Изгой

Далин Максим Андреевич

"Что ни выбери, жизнь или смерть, вливать всё равно приходится по капле - такие вещи, как самость, смелость и свобода, на ровном месте не зарождаются." Макс Далин

Родня терпела меня до тех пор, пока отец не увидал Птичку.

Птичка вышла чуть больше голубя, но меньше вороны, сизовато-голубая с белым, совсем лёгонькая. У неё были остренькое нежное личико, окружённое, как локонами, белоснежными пушистыми пёрышками, и странное тельце, полое и невесомое, полудевичье, полуптичье, с тоненькой шейкой, с крохотной грудью, с крыльями, с голубиным хвостом, с цепкими лапочками, как у воробья — лапочки мне удались.
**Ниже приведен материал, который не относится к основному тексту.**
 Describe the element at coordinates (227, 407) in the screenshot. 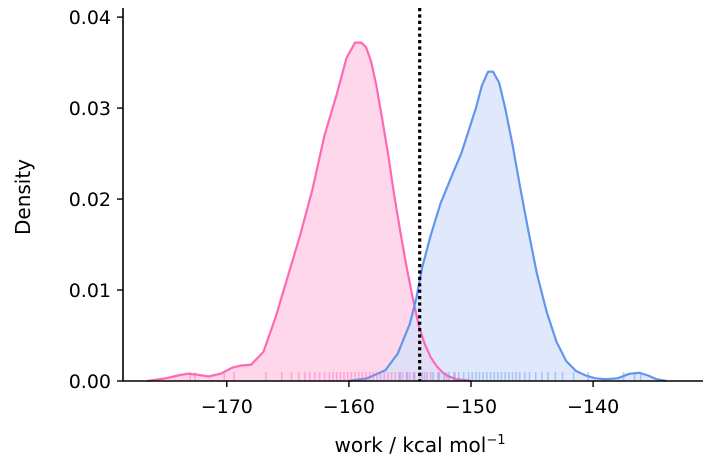

I see `x-tick-label: −170` at that location.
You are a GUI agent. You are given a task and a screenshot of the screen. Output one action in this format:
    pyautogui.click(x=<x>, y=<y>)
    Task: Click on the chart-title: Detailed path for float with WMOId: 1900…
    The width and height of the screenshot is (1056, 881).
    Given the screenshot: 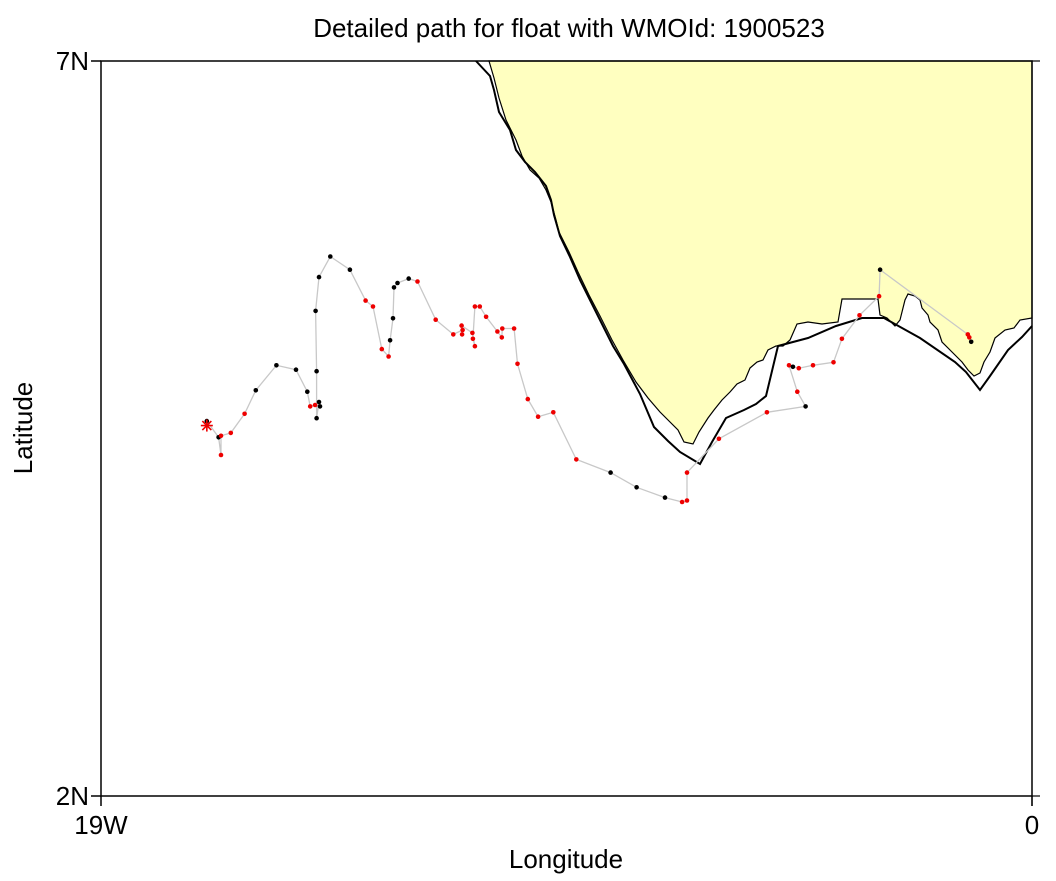 What is the action you would take?
    pyautogui.click(x=569, y=28)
Крылышки — из настоящих перьев на хрупких деревянных косточках; я возился несколько месяцев, я рассматривал крылья битых кур и живых соколов, я пытался понять и воспроизвести их устройство — но, как я ни бился, Птичка не сумела взлететь.

Впрочем, может, дело и не в конструкции крыла, а в том, что я сам летать не умел?

В любом случае, её крылышек хватало только на то, чтобы спланировать с жёрдочки, куда я её поселил, или с рогов Оленя на моё плечо. Она склоняла головку, как канарейка, поблёскивая внимательными тёмными глазами из агатовых бусин, и заглядывала мне в лицо. Я протягивал палец — и Птичка хваталась лапкой. Я гладил её пёрышки — и она отводила взгляд по-девичьи, не как птица. Игра света и тени на её лице меняла выражения: то застенчивая улыбка, то печаль, то задумчивость…

Я держал её у себя в мастерской, как и Оленя. Чем-то она очень грела меня, я любил носить её с собой и научился контролировать, не глядя: забавлялся ощущением сотворённого чуда, кусочка древней легенды, который сидит на моём плече, как ручной грач. Это кончилось ожидаемо — я потерял бдительность и отпер дверь, забыв убрать Птичку.